# Work item
In the post about Claude below, retype verbatim the passage that begins at the words "I work with" and ends after the words "miss that guy.".

# Page excerpt

*** Block opens ***

Some posts only go to subscribers via email. EXCLUSIVELY.
You can read more here or simply subscribe:
There’s a new kid on the AI block, and his name is Claude. Claude is an LLM (Large Language Model) by Anthropic and lives here.
I work with ChatGPT a lot, and the experience has been a bit disappointing lately. According to the rumors, its reasoning skills are deteriorating due to OpenAI’s added layers and tweaks.
This YouTube lecture by Prof. Sebastian Bubeck, shows how early training of GPT4 for safety dumbed it down. Maybe they’re doing more of that?
All I know is that as a user, I wish I could access the March 2023 version of ChatGPT with GPT4. I miss that guy.
Anyway, I heard many good things about Claude, so a couple of weeks ago I created an account (it’s free) and started playing around.
How does Claude compare to ChatGPT?
I really like Claude. It’s a great AI with a good “out of the box” writing style.

*** Block closes ***

# Supplied material
*** Block opens ***

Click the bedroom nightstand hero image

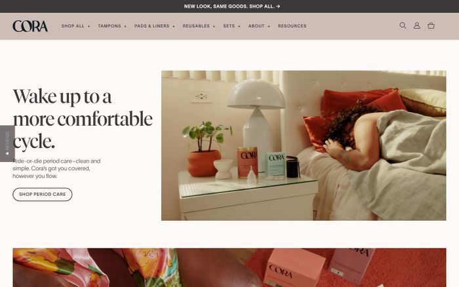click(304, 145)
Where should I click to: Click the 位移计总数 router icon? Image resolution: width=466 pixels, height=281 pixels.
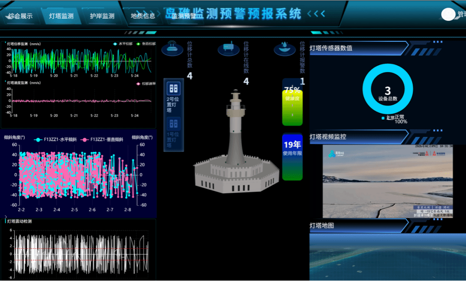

*** Block closes ***
*** Block opens ***

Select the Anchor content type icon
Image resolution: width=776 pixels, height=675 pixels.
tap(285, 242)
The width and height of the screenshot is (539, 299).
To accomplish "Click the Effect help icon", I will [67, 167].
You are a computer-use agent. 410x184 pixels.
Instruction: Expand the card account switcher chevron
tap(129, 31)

*** Block closes ***
*** Block opens ***

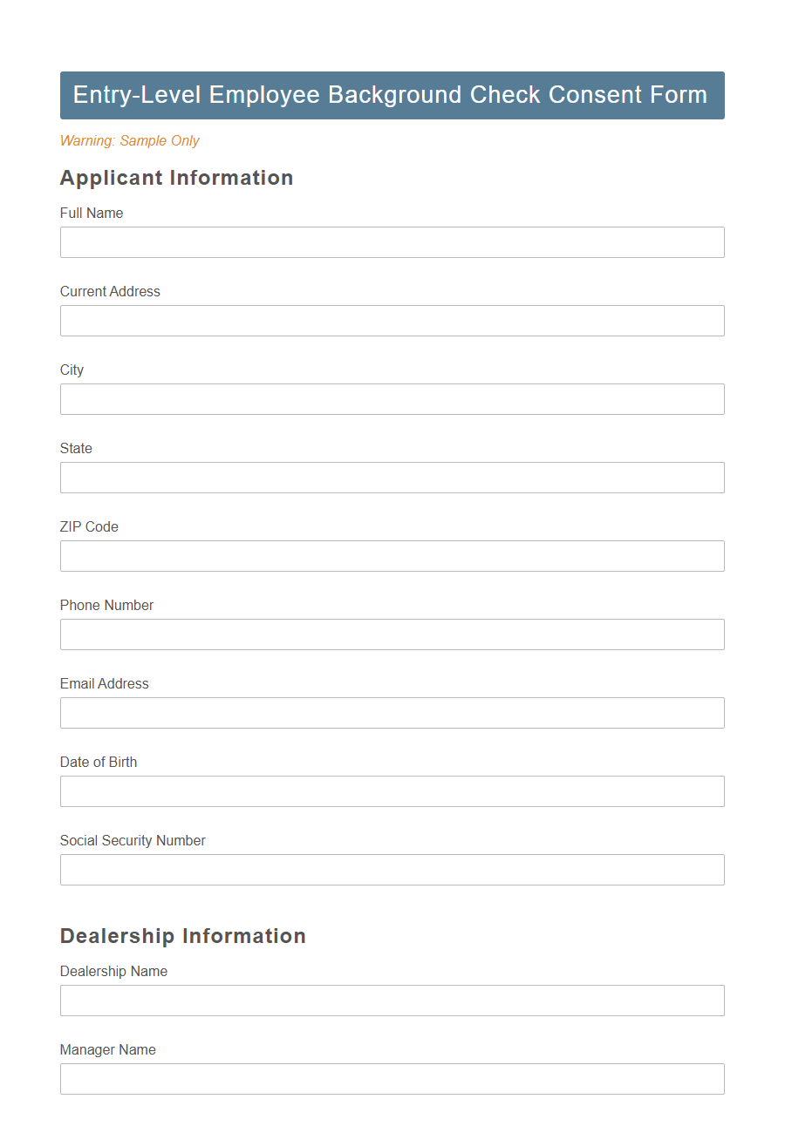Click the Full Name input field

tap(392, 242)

*** Block closes ***

# Answer box
I work with ChatGPT a lot, and the experience has been a bit disappointing lately. According to the rumors, its reasoning skills are deteriorating due to OpenAI’s added layers and tweaks.
This YouTube lecture by Prof. Sebastian Bubeck, shows how early training of GPT4 for safety dumbed it down. Maybe they’re doing more of that?
All I know is that as a user, I wish I could access the March 2023 version of ChatGPT with GPT4. I miss that guy.